Jacquelin Ferdinand, 55, took a lump sum of $21,601,782.48. He could have chosen 30 annual payments of about $1,349,000.
"This was the first time I ever played Lotto, and the numbers I chose were at random," he said at Florida Lottery headquarters.
Ferdinand said he didn't check his tickets until two weeks after the July 26 drawing, when he went to the suburban Miami gas station where he bought them to jot down the winning numbers: 12, 13, 21, 31, 37 and 47.
"I then drove down I-95 checking my numbers when I realized I had all six numbers," he said. "I had to pull over."
Ferdinand said he plans to keep working, but wouldn't disclose his occupation.
A Hollywood couple previously claimed the other half of the jackpot with a Lotto ticket they bought in Fort Myers.
Five freed, rescued whales still hanging around Keys
BIG PINE KEY - In their first full day back in the Atlantic Ocean, five pilot whales remained in the general area of their release about 14 miles off the lower Florida Keys, marine mammal researchers said Monday.
Experts on two vessels are tracking the whales, which were fitted with radio and satellite transponders before their return to sea Sunday. The vessels are expected to follow the whales for two weeks, but satellite tracking should provide position and scientific data for National Oceanic and Atmospheric Administration Fisheries' researchers through March.
"They've been diving and staying down a lot," said Jeff Foster, a NOAA Fisheries-contracted researcher. "We think they're pretty much staying together."
The vessels are equipped to capture a whale if it has problems and return it to shore.
The whales beached nearly four months ago and recovered under the 24-hour watch of volunteers coordinated by two Keys stranding organizations. They were set free Sunday in the first simultaneous release of five rehabilitated whales in the United States.
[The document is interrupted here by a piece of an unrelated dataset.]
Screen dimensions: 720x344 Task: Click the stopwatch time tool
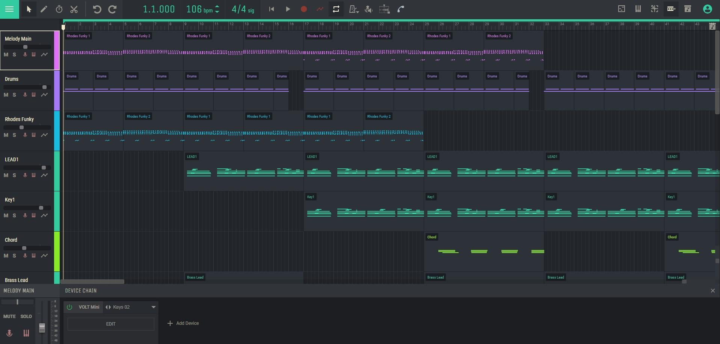pyautogui.click(x=59, y=9)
Former Haitian soldier held on torture accusation
FORT PIERCE - A former Haitian army soldier accused of torture was arrested here by immigration agents.
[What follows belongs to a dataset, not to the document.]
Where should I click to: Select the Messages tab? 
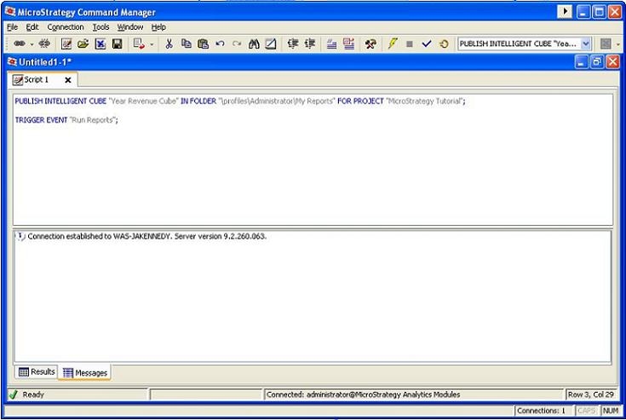pos(84,372)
Olichard Sauveur is being held at the Krome detention center in Miami-Dade County after his arrest Friday, said Ana Santiago, a spokeswoman for the Bureau of Immigration and Customs Enforcement.
Santiago said Sauveur is accused of "physically abusing people who were resisting arrest" during the early 1990s. She did not know if the alleged abuses occurred under Haitian President Jean-Bertrand Aristide, who took power in 1991, or Gen. Raul Cedras, who ousted Aristide in a coup that same year and whose regime was accused of widespread killings and rights violations before Aristide was returned to power with the help of U.S. troops in 1994.
U.S. officials were processing Sauveur for deportation to Haiti, she said.
Lost go-cart contraption really has police going
PENSACOLA - Police diverted traffic from Bayfront Parkway for three hours and evacuated a convenience store and several rooms at a neighboring hotel after three galvanized pipes fastened together with yellow tape were found on the store's lawn Sunday.
A team from the state Fire Marshal's Office eventually determined that the foot-long device was not a bomb, and police promised to file criminal charges if they found the person responsible for the hoax.
On Monday they got a call from Ryan Maxwell, 26, who read about the bomb scare in the Pensacola News Journal.
He told officers the pipes, filled with weights from a diving belt, were his. The device was a weight he had made to make his competition go-cart heavier during races.
Maxwell said he stopped at Groovin' Noovin's Food Store while transporting his go-cart and didn't realize he had lost the pipes until he got to his destination.